Content CDN Cloudflare to Stackpath

[robinkwilson]

Cloudflare blocks when videos are streamed through their service. Use Stackpath which is less expensive than default AWS Cloudfront.

https://github.com/mozilla/hubs-cloud/issues/76 https://github.com/mozilla/hubs-cloud/issues/56

┆Issue is synchronized with this Jira Task

[misslivirose]

This impacts all deployments that stream video, who are also using Cloudflare as a CDN. We recommend Cloudflare in the admin panel as part of our recommendations, so it is likely people who are using Hubs Cloud will configure that. Depending on how video-heavy their deployment is, this can cause a completely breaking situation where the entire deployment fails.

Cloudflare flags the traffic (once it is past a certain threshold, we don't know what it is) as breaking their terms of service, so they suspend the account which breaks the entire Hubs Cloud deployment. Getting out of the broken state requires going into the parameter store, which will unblock accessing the rooms, but the content is still not served properly at that point. You need to then restart the instance and can potentially get into the admin panel to remove the Cloudflare configuration, but it is not totally understood if it is possible to restore the stack to its original state.

We need to either:

• Change our recommendation from Cloudflare to Stackpath and pull out the Cloudflare configuration in the admin console and replace it, or
• Remove the CDN altogether, which has the downside of incurring significantly higher streaming costs to the user
• Keep Cloudflare active but include a warning message EVERYWHERE that they should only turn that on if they are NOT planning to stream video. We should tell them what will happen if they stream video (they may be in violation of Cloudflare's TOS) and probably make them acknowledge that it may break their server before they enable it.

[camelgod]

Just sharing some experiences from hubs cloud developer perspective: Cloudflare workers has been really awesome for our previous international (attendees from 60+ countries) events and really made things work smooth. As long as stackpath is equally performant i dont mind, but consider this use case:

During our mission critical events we have opted for a fourth alternative to not reverse proxy any video or livestreams, instead directly allowing cors from whatever hosts we need to use (googlevideo, aws medialive / cloudfront). Could be useful to explore an admin panel whitelisting of hosts to bypass the reverse proxy (and cloudflare) (Also blacklisting stuff like adult video sites etc.). Doing this we also dont make region restricted content from for example youtube available for users who are not supposed to see it.

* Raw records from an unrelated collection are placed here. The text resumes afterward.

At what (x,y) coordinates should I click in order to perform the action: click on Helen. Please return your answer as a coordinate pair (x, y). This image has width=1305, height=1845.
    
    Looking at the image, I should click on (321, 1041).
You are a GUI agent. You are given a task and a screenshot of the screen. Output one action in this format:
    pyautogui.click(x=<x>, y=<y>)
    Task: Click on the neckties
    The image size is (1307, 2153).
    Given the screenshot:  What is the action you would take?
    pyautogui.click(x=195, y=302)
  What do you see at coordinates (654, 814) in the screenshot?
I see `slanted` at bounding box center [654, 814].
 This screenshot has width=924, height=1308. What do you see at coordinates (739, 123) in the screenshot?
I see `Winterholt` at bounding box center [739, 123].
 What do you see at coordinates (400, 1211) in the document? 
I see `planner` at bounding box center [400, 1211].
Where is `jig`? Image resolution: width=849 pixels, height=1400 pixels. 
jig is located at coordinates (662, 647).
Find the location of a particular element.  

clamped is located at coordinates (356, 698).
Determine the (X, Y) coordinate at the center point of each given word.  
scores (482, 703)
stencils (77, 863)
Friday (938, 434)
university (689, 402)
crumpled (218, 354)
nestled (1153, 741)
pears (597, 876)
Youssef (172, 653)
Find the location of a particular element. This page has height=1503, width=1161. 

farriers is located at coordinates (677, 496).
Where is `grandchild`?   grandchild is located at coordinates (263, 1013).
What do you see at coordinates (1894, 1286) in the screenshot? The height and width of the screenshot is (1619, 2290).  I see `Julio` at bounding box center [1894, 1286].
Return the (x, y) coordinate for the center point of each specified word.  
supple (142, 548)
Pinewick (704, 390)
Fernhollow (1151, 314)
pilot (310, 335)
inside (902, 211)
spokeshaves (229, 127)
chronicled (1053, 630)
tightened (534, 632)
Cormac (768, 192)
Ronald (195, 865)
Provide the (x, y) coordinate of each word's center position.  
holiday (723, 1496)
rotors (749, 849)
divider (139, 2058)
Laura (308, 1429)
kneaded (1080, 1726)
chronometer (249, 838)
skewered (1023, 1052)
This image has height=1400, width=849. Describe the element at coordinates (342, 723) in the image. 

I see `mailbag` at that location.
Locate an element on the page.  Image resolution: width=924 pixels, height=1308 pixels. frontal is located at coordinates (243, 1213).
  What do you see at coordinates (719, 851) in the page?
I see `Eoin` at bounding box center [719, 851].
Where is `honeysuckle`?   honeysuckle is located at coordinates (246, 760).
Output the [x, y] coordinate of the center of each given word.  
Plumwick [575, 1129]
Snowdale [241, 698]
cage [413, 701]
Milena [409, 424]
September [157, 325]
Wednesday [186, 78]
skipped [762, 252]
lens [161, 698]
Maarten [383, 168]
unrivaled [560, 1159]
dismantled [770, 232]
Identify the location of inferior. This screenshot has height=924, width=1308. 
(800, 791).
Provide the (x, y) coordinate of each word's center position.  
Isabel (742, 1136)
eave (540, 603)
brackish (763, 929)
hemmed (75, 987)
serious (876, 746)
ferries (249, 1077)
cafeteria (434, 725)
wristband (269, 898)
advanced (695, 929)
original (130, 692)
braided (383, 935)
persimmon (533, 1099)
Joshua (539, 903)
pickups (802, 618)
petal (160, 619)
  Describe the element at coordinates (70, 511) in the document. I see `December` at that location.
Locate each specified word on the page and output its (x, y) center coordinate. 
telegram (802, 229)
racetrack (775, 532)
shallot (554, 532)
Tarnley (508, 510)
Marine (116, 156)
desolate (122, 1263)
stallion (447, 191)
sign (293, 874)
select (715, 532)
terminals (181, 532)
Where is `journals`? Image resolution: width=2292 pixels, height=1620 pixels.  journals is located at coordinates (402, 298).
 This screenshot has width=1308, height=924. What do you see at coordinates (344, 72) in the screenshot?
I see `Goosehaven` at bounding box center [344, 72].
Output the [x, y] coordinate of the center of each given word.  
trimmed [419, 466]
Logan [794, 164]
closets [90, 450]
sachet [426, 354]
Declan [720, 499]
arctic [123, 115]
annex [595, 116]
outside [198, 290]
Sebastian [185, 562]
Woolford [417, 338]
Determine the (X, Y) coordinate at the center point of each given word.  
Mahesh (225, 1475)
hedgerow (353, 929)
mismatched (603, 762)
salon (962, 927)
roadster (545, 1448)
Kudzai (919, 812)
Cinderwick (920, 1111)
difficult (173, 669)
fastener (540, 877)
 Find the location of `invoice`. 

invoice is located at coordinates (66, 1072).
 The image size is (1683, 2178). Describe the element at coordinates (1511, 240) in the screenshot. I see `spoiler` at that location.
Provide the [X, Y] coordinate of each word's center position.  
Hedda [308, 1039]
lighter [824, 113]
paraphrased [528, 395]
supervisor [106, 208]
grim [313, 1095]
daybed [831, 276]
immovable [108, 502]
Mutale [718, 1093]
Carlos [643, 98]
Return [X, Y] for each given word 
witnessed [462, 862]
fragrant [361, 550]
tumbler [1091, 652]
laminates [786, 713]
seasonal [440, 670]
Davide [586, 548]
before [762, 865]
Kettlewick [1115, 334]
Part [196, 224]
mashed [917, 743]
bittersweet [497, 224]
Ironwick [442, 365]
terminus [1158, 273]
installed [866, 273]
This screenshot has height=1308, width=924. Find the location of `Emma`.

Would at least be nice to have cloudflare as an option for my use case where I control most video streams coming into the rooms. (unless I am mistaking this thread for something that impacts my setup aswell).

[vjFred]

Hello, i posted on Discord how this Cloudflare Issue affect my entire site and shut down the hubs deployment, all our content on Hubs it is been kidnapped by Cloudflare for a week, and this happen in the middle of an event, with no warnings, in our both paid AWS and Cloudflare workers escenario. So please remove the Couldflare indications on admin.